Perovskite crystallization and decomposition inhibition at the annealing process
After assuring the PHMG can cover perovskite steadily, just like a creeper, we further systematically explore the influence of PHMG on perovskite properties, especially during the annealing process. The perovskite films with different annealing times were characterized by measurements of scanning electron microscope (SEM) and X-ray diffraction (XRD). As shown in Fig. 2a and Supplementary Fig. 2, after annealing for 3 min, both the control and target films show complete perovskite grains and continuous grain boundary. At this stage, we can notice that there is unreacted PbI2 located at the boundary in the control films. As a comparison, there is no PbI2 in the target films, which suggests that the introduced PHMG can promote the reaction between PbI2 and organic halide. Notably, this promoted reaction can be well demonstrated by the in situ spectra measurement that will be comprehensively discussed in the following. As the annealing time gradually increases to 15 min, we can observe the apparent increment of PbI2 in the control film. The increased PbI2 is mainly located at the boundary, which suggests that the PbI2 comes from the perovskite decomposition due to FA+ evaporation under high temperature. In contrast, the PbI2 in the target films is hardly increased and we can still observe the clear and complete perovskite grain and boundary, demonstrating that the PHMG can effectively inhibit the escape of FA+ and further inhibit perovskite decomposition under high temperature. The results of atomic force microscopy (AFM) and Kelvin probe force microscopy (KPFM) also validate that the perovskite undergoes decomposition accompanied by generation of PbI2 in the annealing process, and the creeper-inspired strategy can effectively inhibit this decomposition (Supplementary Fig. 3 and Supplementary Note 1).
a Surface SEM images of control and target films with different annealing times. b Peak intensity of PbI2 of control and target films with different annealing times. c Peak intensity ratio of PbI2/(001) of control and target films with different annealing times. d Pb 4f spectra of control and target films.
The full XRD spectra of perovskite films with different annealing times exhibited in Supplementary Fig. 4 also synchronously show the phenomenon of PbI2 increase for the control film. We extracted the data of the PbI2 peak and (001) peak from the XRD spectra and made a detailed comparison. Figure 2b, c exhibit the evolution of PbI2 peak intensity and peak ratio of PbI2/(001). In the control film, the intensity of PbI2 peak continuously increases as the annealing time increases, and the peak ratio of PbI2/(001) also shows a similar tendency to keep increasing. As a comparison, in the target film, the intensity of the PbI2 peak only possesses a little increment with the annealing time increasing, and the peak ratio of PbI2/(001) shows a minor change. These results of XRD demonstrate that the perovskite decomposes during the annealing process. This decomposition mainly results from the escape away of FA+ under heating conditions and generates a great deal of PbI2. Although PbI2 located at grain boundary can passivate defects according to the previous reports, PbI2 also brings a detrimental impact on perovskite stability, especially under light illumination31,32,33,34,35,36,37. We utilized PHMG to serve as a molecular creeper on perovskite, which can effectively suppress the decomposition during the annealing process by anchoring the FA+ and covering the grains. The positive effect of molecular creeper on inhibiting perovskite decomposition during the annealing process is also validated by the X-ray photoelectron spectroscopy (XPS) measurements. As shown in Fig. 2d, the Pb0 peaks mainly generated from the perovskite decomposition have been inhibited by utilizing PHMG.
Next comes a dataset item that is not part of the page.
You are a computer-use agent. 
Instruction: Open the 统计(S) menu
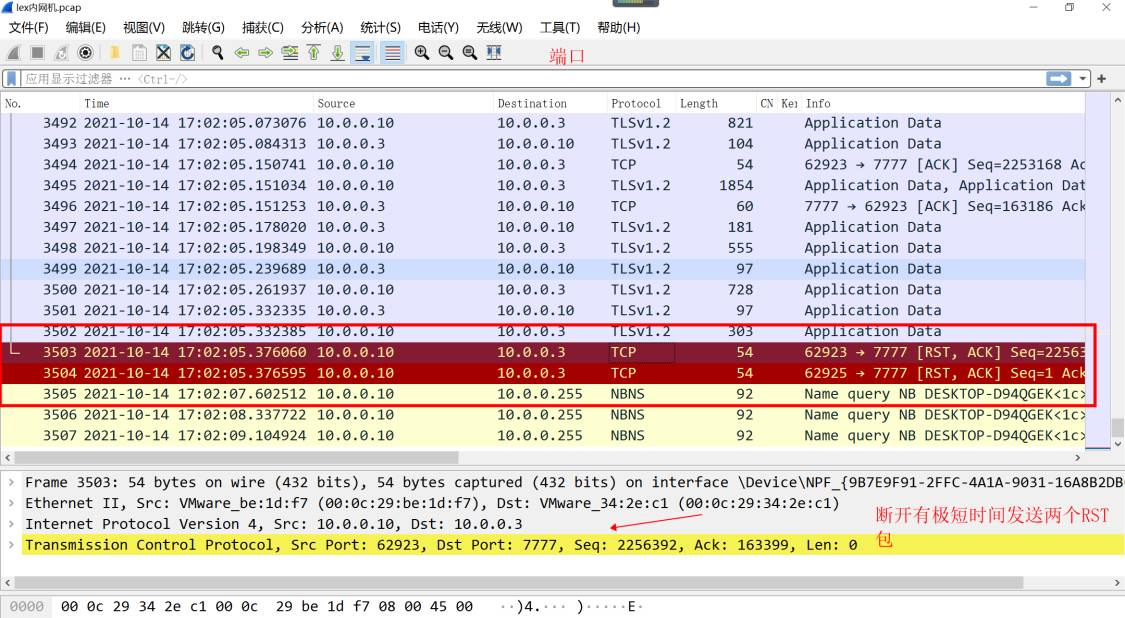[380, 27]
To directly study the influence of PHMG on perovskite crystallization, we performed in situ UV visible absorption (UV-vis) and in situ Photoluminescence (PL) to investigate perovskite crystallization during spin-coating in the N2 glovebox and annealing process in the air environment, respectively. As for the spin-coating process after dropping the organic halide solution on PbI2 film, the UV-vis spectra for both films (Fig. 3a, b) show similar features with a quick intensity climbing stage at first 5 s. This quick-intensity climbing stage may result from the reaction between PbI2 and organic halide. It is noted that the quick intensity climbing stage in the target film is earlier for 2 s than that in the control film, which demonstrates that the PHMG can promote the reaction between PbI2 and organic halide (Supplementary Fig. 5 and Supplementary Note 2). This quick reaction can also be validated by the in situ PL spectra in Fig. 3c, d. Both the spectra of the control film and target film show a sharp intensity rise followed by a sharp quenching, which should be associated with the reaction between PbI2 and the organic halide and the throwing off of the solution as the spin-coating begins. In detail, the stage of sharp intensity changes in the target film emerged earlier for ~2.5 s than that in the control film, which is consistent with the results of in situ UV-vis spectra. The peak of PL spectra for the spin-coating process is located at ~780 nm, indicating the formation of α-phase FAPbI3. At this stage, the formed FAPbI3 may be the initial nucleus for the following crystal growth. Hence, the introduced PHMG can promote the reaction between PbI2 and organic halide, leading to an accelerated nucleation.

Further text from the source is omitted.